© photo: BGNES
Le ministre de l'Intérieur Tzvetan Tzvetanov (quatrième à partir de la gauche) a été l'hôte de la Troisième rencontre du Comité des ministres dans le cadre de la convention de coopération entre les polices des pays d'Europe du Sud-est.
Des échanges d’informations, des opérations conjointes de la police dans la lutte contre le crime de stupéfiants, le trafic de stupéfiants et la traite d’êtres humains, la contrebande de marchandises font partie des efforts communs des ministères de l’Intérieur des pays de l’Europe du Sud-est de venir à bout du contingent criminel qui depuis longtemps n’agit plus à l’intérieur d’un seul Etat. Le partenariat des structures policières des pays de la région a été réglementé par la convention de coopération policière en Europe du Sud-est, adoptée il y a deux ans. Il s’agit en effet du même type de convention que celle de Schengen, qui vise à surmonter les obstacles dans le travail d’une même et seule équipe, a dit le vice-premier ministre et ministre de l’Intérieur Tzvetan Tzvétanov, à la fin de la semaine dernière, au moment où la Bulgarie accueillait la Troisième rencontre du Comité des ministres des pays signataires de la convention. La Bulgarie est le premier président officiel de la Convention et elle assumera cette fonction jusqu’au mois de juin prochain lorsque la Macédoine accédera à cette présidence tournante. Le principe de rotation qui à été adopté a pour objectif de garantir la transparence et la flexibilité au sein de ce partenariat ainsi que la prise de décisions consensuelles, a expliqué encore le ministre bulgare de l’Intérieur. Il a cité comme un exemple de bonne interaction les efforts communs de la Bulgarie et de la Roumanie dans leur aspiration à aboutir à l’adhésion à l’espace de Schengen. Selon le ministre bulgare de l’Intérieur, les services de sécurité intérieure des deux pays ont participé à une série d’opérations conjointes qui ont abouti à l’arrestation pour abus de pouvoir des fonctionnaires bulgares et roumains aux points de passage frontalier des deux pays.

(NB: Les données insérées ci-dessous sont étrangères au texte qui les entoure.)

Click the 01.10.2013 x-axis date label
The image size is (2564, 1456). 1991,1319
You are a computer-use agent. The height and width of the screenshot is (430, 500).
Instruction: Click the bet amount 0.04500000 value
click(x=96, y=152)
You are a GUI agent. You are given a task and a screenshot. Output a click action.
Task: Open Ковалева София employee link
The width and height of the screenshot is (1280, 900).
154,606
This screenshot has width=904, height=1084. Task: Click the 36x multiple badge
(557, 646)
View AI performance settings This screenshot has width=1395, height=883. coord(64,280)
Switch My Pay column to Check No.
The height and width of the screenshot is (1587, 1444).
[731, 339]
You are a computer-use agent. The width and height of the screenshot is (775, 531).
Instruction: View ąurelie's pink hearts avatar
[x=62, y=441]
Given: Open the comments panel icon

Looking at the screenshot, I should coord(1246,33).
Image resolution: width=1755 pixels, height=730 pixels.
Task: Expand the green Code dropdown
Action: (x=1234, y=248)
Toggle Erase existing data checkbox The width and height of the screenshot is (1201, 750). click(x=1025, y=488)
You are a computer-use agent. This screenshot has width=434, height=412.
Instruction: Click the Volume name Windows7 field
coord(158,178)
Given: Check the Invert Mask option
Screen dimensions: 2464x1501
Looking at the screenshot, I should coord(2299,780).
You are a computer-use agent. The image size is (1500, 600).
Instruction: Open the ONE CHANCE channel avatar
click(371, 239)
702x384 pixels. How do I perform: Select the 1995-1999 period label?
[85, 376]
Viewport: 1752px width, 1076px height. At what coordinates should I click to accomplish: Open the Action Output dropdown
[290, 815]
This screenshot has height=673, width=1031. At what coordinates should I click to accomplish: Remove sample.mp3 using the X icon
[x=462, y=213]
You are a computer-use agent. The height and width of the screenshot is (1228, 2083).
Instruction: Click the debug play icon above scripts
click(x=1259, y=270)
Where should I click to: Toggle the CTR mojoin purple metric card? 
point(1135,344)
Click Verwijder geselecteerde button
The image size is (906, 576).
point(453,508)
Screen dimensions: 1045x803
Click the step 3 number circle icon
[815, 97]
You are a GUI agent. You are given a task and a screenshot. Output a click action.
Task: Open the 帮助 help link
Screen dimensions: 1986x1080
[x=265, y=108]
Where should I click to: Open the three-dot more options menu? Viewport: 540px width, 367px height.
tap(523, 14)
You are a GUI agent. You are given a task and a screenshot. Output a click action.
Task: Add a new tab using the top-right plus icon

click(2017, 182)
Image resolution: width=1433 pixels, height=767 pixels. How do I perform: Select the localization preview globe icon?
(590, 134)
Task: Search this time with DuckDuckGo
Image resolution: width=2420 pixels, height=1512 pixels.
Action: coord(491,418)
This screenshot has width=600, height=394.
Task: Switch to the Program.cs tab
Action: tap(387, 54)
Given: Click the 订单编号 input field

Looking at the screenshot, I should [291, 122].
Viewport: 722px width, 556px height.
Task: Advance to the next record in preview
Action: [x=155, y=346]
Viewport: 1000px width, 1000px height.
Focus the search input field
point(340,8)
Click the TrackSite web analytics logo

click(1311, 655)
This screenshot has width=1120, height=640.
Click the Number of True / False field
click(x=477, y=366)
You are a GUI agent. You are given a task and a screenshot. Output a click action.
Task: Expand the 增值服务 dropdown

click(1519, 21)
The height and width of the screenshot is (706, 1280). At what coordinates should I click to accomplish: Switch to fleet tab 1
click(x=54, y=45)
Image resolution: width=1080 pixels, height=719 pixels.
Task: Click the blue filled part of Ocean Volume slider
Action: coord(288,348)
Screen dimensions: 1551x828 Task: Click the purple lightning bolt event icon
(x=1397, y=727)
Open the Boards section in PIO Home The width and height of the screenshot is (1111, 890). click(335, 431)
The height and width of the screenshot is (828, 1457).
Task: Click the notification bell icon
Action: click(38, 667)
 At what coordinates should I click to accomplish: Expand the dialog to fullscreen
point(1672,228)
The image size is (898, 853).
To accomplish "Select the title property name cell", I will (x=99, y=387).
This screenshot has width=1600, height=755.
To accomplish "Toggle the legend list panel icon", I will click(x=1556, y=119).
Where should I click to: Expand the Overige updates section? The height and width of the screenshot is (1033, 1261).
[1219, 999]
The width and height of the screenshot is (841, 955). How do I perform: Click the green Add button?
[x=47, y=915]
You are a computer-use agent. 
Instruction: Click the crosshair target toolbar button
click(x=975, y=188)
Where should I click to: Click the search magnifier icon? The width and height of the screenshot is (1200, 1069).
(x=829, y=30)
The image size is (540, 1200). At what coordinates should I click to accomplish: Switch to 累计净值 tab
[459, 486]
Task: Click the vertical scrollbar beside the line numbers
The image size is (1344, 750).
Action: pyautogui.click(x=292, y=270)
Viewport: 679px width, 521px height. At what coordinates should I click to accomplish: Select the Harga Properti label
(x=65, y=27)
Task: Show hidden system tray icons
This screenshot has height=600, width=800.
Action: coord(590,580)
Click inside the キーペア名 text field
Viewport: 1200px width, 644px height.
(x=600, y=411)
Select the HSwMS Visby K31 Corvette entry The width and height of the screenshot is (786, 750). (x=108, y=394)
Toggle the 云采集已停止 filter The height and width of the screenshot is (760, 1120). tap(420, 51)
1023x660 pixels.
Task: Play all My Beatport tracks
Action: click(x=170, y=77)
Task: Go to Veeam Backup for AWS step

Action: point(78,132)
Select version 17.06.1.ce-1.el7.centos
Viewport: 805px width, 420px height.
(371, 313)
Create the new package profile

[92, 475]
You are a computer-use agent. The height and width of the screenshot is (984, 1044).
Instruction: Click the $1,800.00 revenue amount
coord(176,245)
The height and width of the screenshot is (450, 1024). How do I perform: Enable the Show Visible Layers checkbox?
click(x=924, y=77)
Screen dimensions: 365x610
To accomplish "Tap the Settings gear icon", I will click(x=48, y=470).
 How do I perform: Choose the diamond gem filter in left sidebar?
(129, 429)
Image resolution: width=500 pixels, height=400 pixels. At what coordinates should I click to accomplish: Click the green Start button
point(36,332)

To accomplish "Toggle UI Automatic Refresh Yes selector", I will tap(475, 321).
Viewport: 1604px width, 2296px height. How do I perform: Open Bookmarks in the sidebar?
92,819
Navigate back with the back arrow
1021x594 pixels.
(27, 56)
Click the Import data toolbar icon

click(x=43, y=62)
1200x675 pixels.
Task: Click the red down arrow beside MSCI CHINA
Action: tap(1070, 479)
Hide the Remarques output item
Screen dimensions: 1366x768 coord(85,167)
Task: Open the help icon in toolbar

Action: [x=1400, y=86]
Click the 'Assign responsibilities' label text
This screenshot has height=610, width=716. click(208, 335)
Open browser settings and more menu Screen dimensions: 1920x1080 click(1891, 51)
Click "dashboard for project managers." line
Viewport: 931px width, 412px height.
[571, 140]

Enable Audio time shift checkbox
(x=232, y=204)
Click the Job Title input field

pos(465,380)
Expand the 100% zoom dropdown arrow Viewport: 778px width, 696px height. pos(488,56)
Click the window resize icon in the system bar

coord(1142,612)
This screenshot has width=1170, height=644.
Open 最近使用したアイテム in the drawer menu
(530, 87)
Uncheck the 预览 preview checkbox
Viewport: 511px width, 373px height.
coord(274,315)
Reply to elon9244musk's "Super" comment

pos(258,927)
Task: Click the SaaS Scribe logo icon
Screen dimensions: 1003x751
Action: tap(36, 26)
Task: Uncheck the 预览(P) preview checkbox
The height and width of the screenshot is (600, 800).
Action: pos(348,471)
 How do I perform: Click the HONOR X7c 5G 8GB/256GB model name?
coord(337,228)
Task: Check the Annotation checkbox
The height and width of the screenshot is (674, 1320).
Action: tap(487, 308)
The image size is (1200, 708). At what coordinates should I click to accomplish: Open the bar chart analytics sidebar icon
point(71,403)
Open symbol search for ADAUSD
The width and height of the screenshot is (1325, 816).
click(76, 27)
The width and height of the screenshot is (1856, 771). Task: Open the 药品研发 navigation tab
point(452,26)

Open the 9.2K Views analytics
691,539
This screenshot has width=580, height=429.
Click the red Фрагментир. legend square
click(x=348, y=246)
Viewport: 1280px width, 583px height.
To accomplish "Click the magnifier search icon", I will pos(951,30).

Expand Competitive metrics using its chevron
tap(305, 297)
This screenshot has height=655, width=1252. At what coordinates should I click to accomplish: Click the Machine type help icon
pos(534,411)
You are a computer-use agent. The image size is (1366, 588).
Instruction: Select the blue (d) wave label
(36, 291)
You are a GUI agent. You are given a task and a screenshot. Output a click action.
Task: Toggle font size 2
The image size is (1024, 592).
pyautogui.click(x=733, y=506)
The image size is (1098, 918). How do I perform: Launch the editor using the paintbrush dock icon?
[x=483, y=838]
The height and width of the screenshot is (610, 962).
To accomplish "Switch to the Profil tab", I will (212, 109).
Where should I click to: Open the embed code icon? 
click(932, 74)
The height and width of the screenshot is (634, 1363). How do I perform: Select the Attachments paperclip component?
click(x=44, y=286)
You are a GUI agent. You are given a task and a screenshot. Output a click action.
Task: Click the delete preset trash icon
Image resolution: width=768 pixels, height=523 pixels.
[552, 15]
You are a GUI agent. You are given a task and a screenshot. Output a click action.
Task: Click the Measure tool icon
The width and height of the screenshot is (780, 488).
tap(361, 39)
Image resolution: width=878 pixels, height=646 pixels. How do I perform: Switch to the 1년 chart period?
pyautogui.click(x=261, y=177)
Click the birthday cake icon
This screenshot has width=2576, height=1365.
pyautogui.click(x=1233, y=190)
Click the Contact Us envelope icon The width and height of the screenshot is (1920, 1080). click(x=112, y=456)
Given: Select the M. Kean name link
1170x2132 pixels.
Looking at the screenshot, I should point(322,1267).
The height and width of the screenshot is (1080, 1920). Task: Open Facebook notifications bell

« Nous sommes convenus, a précisé le ministre Tzvetanov, de renforcer l’échange d’informations au niveau opérationnel et de réaliser ce que l’on appelle des livraisons contrôlées, afin d’atteindre les principaux acteurs dans toutes ces filières. Cette coopération nous permet aussi d’avoir recours à des agents infiltrés. L’harmonisation de la législation dans tous les pays membres de la Convention nous offre cette chance de travailler en commun et je pense que nous pouvons nous vanter d’avoir déjà obtenu de bons résultats. Grâce à la coordination au sein du centre de lutte contre la délinquance transfrontalière en Europe du Sud-est /SECI centre/, nous avons pu saisir conjointement avec nos collègues macédoniens 120 kilos d’héroïne. Suite à une opération conjointe avec nos collègues roumains a été saisie une autre quantité importante d’héroïne de 100 kilos. Notre objectif maximum est de faire diminuer les trous des budgets de tous les pays, victimes de cette contrebande et de faire augmenter les recettes dans ces budgets. »
La Bulgarie figure parmi les signataires d’un accord de coopération policière avec le gouvernement serbe, où des annexes réglementent la mise en place de patrouilles mixtes le long de notre frontière commune. Dans le cadre de la présidence bulgare ont également été élaborés des projets d’accords pour la création de patrouilles mixtes avec la Macédoine et pour une coopération policière avec le Monténégro.